▶ 提供された文章
>>>
日本政府もまた民間による宇宙開発を推進していく考えであり、日本政府が主導する「中小企業イノベーション創出推進事業」では宇宙分野にも補助金の配分がなされ、そのなかでispace(アイスペース)は「月面ランダーの開発・運用実証」と提示された経済産業省の実施するテーマに選定され、予算額(補助上限)120億円の補助対象事業として採択されました。中小企業イノベーション創出推進事業は、日本のイノベーション創出を促進するためのSBIR(Small Business Innovation Research)制度の下、革新的な研究開発を行うスタートアップ等が社会実装に繋げるための大規模技術実証を実施し、日本におけるスタートアップ等の有する先端技術の社会実装の促進を図ることを目的とするものです。また2023年11月には、民間企業・大学等による複数年度にわたる宇宙分野の先端技術開発や技術実証、商業化を支援するため、宇宙航空研究開発機構(JAXA)に10年間の「宇宙戦略基金」を設置し、総額1兆円規模の支援を行うことを目指すことが閣議決定されました。
宇宙市場全体の成長可能性については、2040年代にはその市場規模はグローバルで1兆米ドル以上に成長するとの予測がありますが(*)、宇宙産業の中でも特に月は、前述のとおりその存在が見込まれている水資源をエネルギーとして利用する経済価値が高く着目されており、世界各国が月面へのミッションを実行しております。
<<<
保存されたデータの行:
>>>
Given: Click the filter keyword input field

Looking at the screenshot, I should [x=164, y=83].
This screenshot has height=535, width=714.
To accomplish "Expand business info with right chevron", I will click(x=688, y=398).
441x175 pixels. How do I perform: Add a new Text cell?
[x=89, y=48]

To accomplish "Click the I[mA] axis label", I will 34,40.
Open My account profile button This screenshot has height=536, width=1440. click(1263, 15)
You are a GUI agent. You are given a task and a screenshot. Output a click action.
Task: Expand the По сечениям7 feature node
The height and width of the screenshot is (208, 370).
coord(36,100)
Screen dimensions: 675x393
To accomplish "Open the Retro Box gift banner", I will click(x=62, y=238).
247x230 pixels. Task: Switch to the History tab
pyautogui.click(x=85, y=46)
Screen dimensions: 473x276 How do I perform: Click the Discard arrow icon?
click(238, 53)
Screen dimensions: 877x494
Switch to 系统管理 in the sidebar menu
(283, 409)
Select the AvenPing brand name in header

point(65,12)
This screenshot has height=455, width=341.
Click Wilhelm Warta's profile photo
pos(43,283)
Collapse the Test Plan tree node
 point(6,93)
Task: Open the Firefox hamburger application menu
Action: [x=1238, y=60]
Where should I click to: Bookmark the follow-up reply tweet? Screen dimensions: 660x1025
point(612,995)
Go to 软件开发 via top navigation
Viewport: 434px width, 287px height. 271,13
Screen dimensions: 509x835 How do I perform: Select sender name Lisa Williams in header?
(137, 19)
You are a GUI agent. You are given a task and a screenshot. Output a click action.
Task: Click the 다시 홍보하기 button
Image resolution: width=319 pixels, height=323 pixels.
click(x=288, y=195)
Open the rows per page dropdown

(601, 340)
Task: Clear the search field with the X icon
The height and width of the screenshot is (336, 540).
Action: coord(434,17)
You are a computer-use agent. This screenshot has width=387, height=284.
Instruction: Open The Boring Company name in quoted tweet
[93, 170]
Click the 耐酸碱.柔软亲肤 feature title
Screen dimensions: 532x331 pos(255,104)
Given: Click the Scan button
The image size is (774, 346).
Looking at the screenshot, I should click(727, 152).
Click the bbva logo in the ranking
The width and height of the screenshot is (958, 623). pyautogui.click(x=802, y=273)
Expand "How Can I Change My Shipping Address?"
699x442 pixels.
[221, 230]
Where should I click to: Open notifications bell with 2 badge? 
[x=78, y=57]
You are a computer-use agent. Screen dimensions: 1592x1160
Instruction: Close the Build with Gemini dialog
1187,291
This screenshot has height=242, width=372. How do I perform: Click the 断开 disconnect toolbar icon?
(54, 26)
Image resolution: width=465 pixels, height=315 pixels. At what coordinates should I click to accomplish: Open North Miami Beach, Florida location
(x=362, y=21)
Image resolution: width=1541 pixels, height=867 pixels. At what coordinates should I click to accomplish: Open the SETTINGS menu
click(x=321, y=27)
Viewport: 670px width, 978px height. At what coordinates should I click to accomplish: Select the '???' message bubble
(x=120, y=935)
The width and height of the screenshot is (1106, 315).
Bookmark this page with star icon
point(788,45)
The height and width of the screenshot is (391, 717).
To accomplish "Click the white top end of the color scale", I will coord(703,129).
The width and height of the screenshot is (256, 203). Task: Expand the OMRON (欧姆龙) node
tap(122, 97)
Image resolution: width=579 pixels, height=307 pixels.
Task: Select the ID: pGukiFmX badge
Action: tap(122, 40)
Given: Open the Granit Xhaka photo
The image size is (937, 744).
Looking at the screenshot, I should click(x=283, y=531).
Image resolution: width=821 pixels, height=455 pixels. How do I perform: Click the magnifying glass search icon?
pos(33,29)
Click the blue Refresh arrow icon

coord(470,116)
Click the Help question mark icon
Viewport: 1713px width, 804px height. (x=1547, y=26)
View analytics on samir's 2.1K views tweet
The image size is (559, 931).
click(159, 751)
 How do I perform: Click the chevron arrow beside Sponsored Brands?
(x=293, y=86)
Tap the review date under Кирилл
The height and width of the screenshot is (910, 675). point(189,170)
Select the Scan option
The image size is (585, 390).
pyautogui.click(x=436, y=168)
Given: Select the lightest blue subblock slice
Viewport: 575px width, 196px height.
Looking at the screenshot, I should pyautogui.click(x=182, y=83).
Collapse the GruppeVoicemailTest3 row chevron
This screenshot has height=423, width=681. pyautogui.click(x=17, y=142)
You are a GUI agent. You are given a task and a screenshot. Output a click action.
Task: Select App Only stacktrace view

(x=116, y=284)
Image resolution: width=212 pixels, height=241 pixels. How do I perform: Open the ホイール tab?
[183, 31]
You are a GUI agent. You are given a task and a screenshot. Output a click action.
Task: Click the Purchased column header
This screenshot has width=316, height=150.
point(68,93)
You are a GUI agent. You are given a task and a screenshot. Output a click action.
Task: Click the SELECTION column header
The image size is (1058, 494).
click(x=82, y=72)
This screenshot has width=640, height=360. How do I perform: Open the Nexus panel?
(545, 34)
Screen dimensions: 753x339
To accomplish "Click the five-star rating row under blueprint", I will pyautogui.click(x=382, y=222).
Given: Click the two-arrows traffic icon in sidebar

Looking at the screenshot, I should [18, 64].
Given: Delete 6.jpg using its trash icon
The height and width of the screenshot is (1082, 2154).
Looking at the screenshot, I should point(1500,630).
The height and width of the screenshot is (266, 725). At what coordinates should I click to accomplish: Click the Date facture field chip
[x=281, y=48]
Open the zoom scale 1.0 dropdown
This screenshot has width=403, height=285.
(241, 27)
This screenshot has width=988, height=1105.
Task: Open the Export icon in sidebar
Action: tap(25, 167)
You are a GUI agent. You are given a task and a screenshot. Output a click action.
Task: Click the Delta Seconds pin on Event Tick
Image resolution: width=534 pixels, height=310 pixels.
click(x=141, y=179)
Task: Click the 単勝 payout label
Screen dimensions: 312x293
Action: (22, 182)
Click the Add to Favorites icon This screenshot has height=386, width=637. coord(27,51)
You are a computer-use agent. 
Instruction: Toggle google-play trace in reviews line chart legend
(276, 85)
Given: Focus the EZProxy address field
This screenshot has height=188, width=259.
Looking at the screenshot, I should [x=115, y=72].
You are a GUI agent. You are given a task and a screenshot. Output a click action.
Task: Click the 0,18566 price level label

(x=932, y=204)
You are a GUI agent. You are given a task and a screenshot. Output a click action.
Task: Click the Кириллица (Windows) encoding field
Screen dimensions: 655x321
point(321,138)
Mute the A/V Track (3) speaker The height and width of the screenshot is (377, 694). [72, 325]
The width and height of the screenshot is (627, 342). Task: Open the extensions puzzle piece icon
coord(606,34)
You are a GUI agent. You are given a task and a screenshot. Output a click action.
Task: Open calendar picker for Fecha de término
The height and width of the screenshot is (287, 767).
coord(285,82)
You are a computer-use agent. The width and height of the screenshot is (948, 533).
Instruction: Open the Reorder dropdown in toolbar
<<<
▶ やるべきこと
A - 宇宙開発についての文章によると、ispaceが採択された補助対象事業の予算額(補助上限)はいくらか。
B - 宇宙開発についての文章のうち、「宇宙市場全体の成長可能性につ」から「ッションを実行しております。」までを一字も変えずに書き写すこと。

▶ 作業の回答
A - 120億円である。

B -
宇宙市場全体の成長可能性については、2040年代にはその市場規模はグローバルで1兆米ドル以上に成長するとの予測がありますが(*)、宇宙産業の中でも特に月は、前述のとおりその存在が見込まれている水資源をエネルギーとして利用する経済価値が高く着目されており、世界各国が月面へのミッションを実行しております。